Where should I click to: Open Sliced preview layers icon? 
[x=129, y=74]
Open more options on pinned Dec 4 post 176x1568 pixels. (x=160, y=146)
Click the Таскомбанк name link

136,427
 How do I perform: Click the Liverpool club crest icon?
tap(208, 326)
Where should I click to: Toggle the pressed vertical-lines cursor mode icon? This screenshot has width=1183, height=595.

-*-*-

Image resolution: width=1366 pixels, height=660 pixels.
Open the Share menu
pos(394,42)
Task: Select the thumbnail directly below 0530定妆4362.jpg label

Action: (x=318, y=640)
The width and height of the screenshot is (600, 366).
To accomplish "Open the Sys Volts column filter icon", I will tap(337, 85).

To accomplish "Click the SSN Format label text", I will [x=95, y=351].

-*-*-

Return a word-for-word copy of the lines above from the one holding "Where should I click to: Open" through the one holding "Where should I click to: Toggle", with both of them included and nothing besides.

SOLUTION FOR THIS EXERCISE -
Where should I click to: Open Sliced preview layers icon? 
[x=129, y=74]
Open more options on pinned Dec 4 post 176x1568 pixels. (x=160, y=146)
Click the Таскомбанк name link

136,427
 How do I perform: Click the Liverpool club crest icon?
tap(208, 326)
Where should I click to: Toggle the pressed vertical-lines cursor mode icon? This screenshot has width=1183, height=595.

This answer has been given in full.